SOURCE TEXT:

PoddsändningarTeknologiData Engineering Podcast

Data Engineering Podcast

Tobias Macey
Data Engineering Podcast
Senaste avsnittet

513 avsnitt

  • Data Engineering Podcast

    Holding Kafka Right: Product-Friendly Streaming with TypeStream

    2026-06-18 | 49 min.
    Summary
    In this episode Jevin Maltais talks about the practical realities of building reliable, product-focused streaming systems with Kafka. Jevin shares lessons from roles at Zapier, Humi, and Clio, where real-time synchronization, customer data unification, and document sync at scale highlighted both the strengths and common misuses of Kafka. He digs into using events as the source of truth, materialized views with KTables, and how schema registries and type safety prevent downstream breakage. Jevin explains why teams often reach for heavyweight Kafka clusters without leveraging Streams, Connect, or interactive queries—and how his project, TypeStream, aims to make those capabilities accessible via config-as-code while keeping a thin abstraction and clear escape hatches. He also explore trade-offs across Kafka-compatible alternatives, CDC with Debezium in the real world, and where abstractions should stop so teams can scale responsibility as complexity grows.

EXTRACTED RECORDS:

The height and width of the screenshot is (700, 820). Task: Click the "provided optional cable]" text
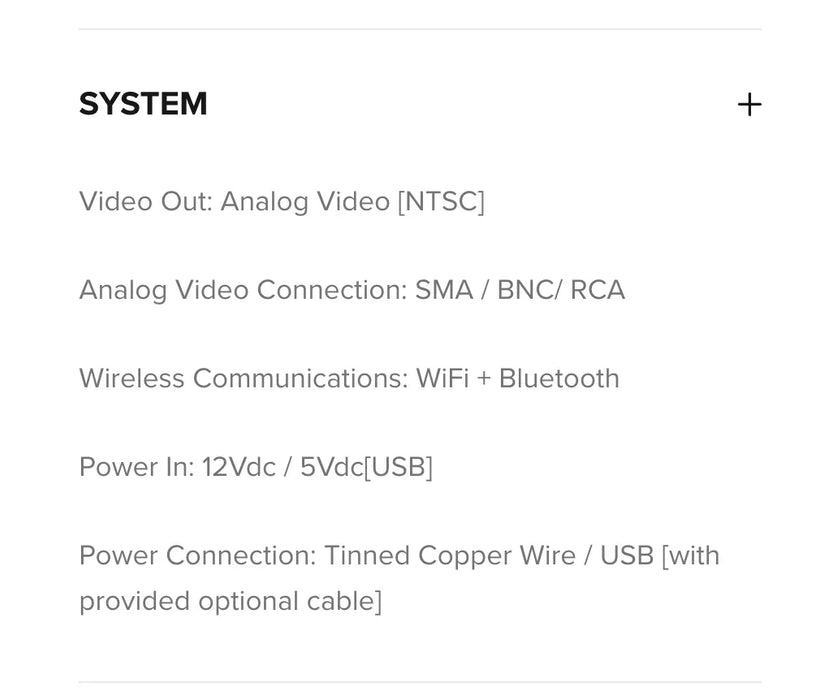[230, 601]
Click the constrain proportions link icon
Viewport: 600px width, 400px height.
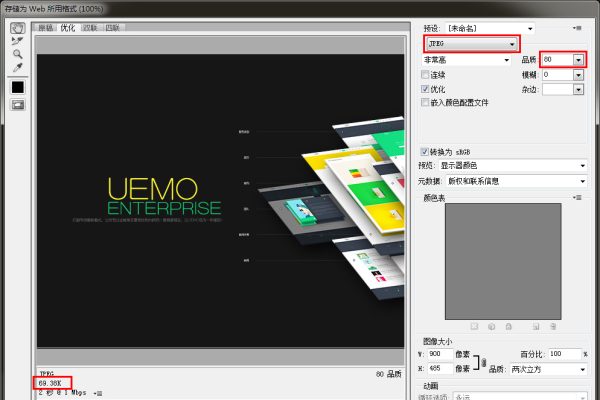pos(483,362)
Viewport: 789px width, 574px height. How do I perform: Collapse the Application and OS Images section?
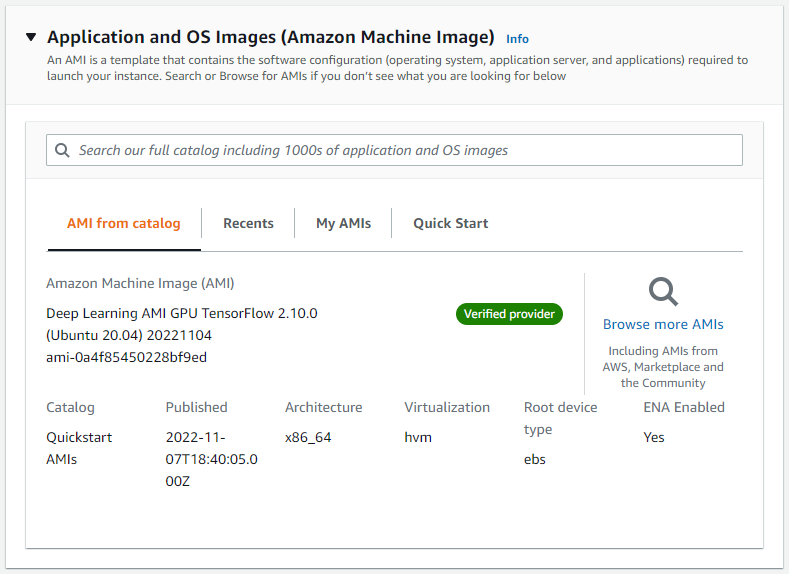[31, 38]
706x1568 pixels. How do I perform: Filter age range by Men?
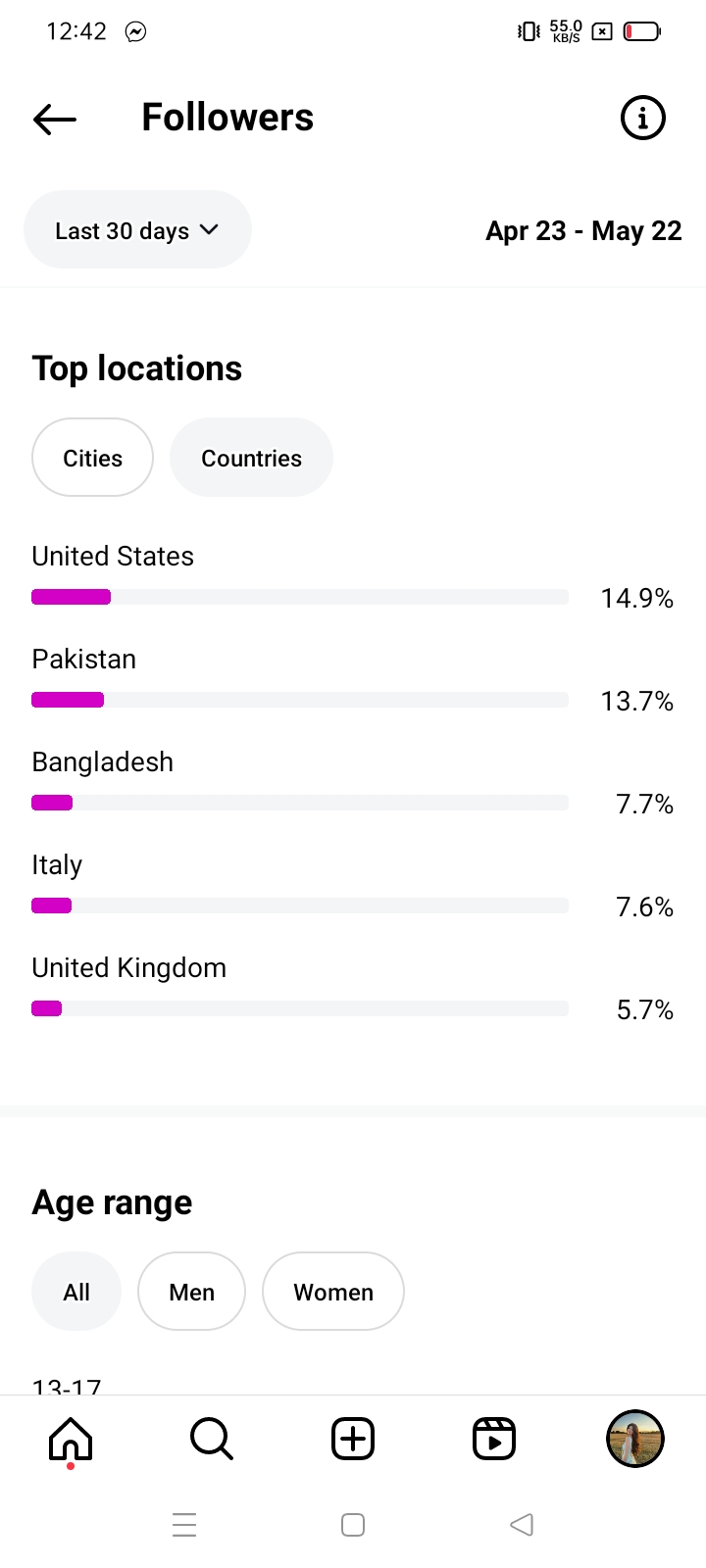pyautogui.click(x=191, y=1292)
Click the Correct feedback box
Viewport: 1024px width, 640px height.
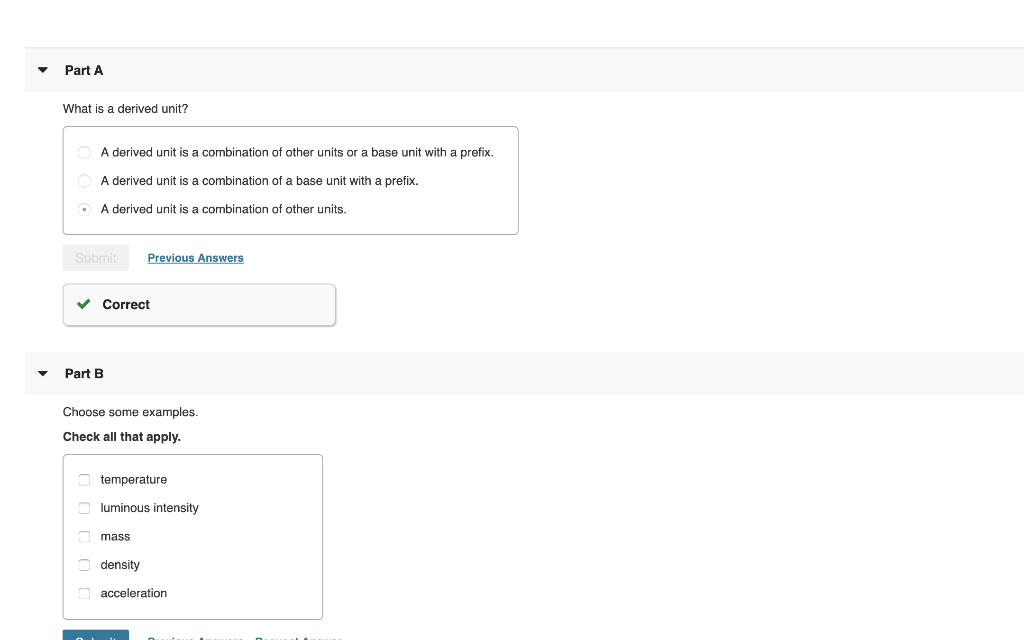click(199, 305)
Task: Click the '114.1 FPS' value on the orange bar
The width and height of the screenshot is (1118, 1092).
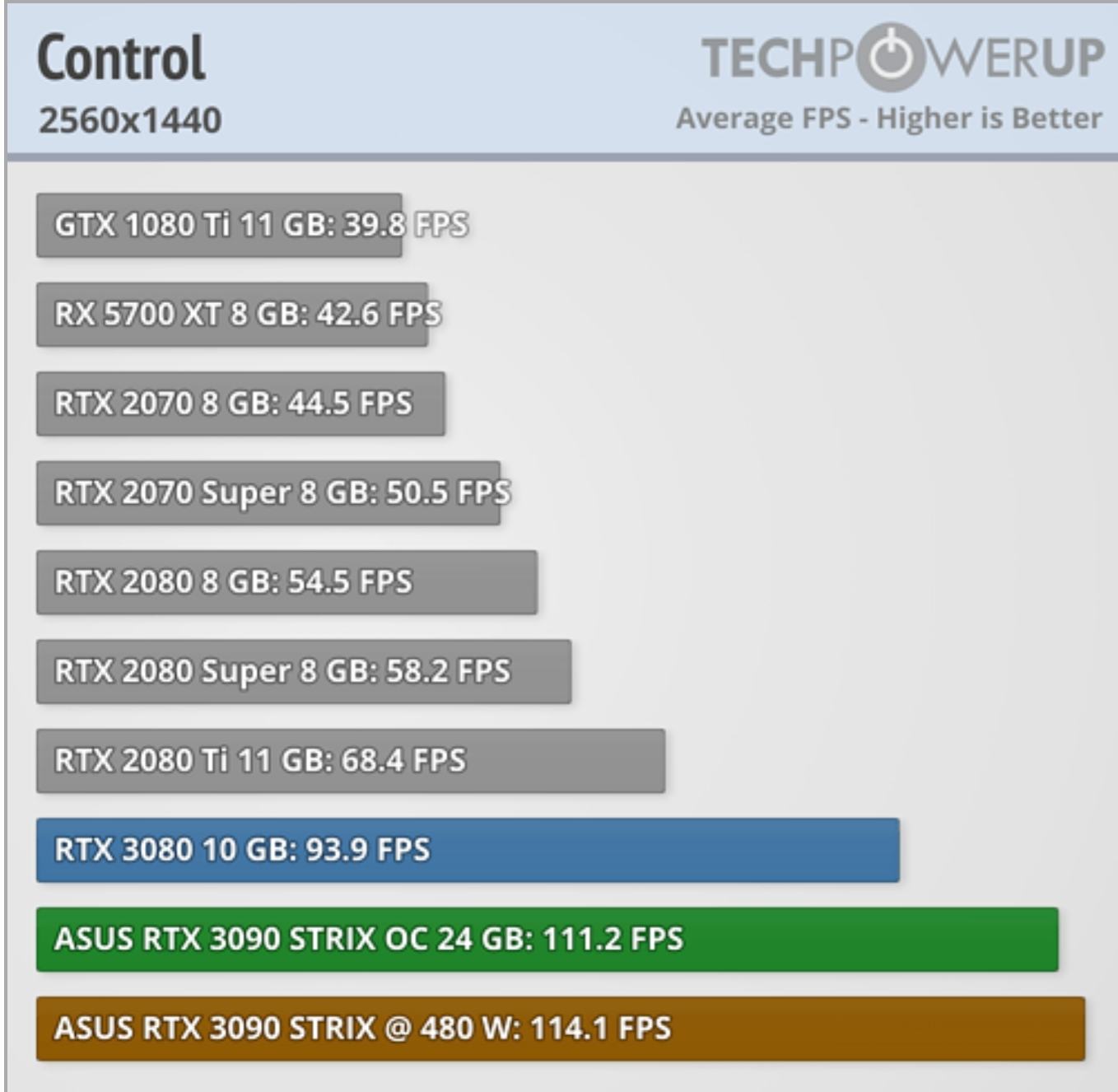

WORK TO COMPLETE:
A) From the Data Engineering Podcast page on Kafka streaming, copy out the passage that opens with the words containing "Tobias Macey" and closes with "2026-06-18 | 49 min.".
B) Pick up the Data Engineering Podcast page on Kafka streaming and continue it from the point where it stops.

LIST OF ANSWERS:
A)
Tobias Macey
Data Engineering Podcast
Senaste avsnittet

513 avsnitt

  • Data Engineering Podcast

    Holding Kafka Right: Product-Friendly Streaming with TypeStream

    2026-06-18 | 49 min.

B)
    Announcements
    Hello and welcome to the Data Engineering Podcast, the show about modern data management
    This episode is sponsored by DataDriven.io, the free data engineering interview prep platform built by data engineers for data engineers. Ever walked into a data engineering interview and gotten a question that has nothing to do with real data engineering work? Interviewing is its own skill, separate from the job. Watch your code execute live, inspect Spark internals, and whiteboard your data models and pipelines and defend your decisions. Unlike SQL-only or Python-only practice, DataDriven.io covers the full interview loop: star schemas, slowly changing dimensions, grain and fact table design, idempotency, watermarks, dead letter queues, change data capture, and backpressure. Every question comes from real Data Engineer interview loops at Google, Amazon, Meta, Stripe, Databricks, Netflix, and Airbnb. Go to dataengineeringpodcast.com/datadriven today to start practicing.
    Your host is Tobias Macey and today I'm interviewing Jevin Maltais about the challenges of building a reliable streaming

    Interview

    Introduction
    How did you get involved in the area of data management?
    Can you describe what Typestream is and the story behind it?
    What are the common challenges that teams encounter when trying to build on top of Kafka?
    How do those challenges/misconfigurations impact the team's ability to deliver on product goals?
    What are the fundamental design aspects of Kafka that contribute to the difficulties that teams encounter when using it as an element of their architecture?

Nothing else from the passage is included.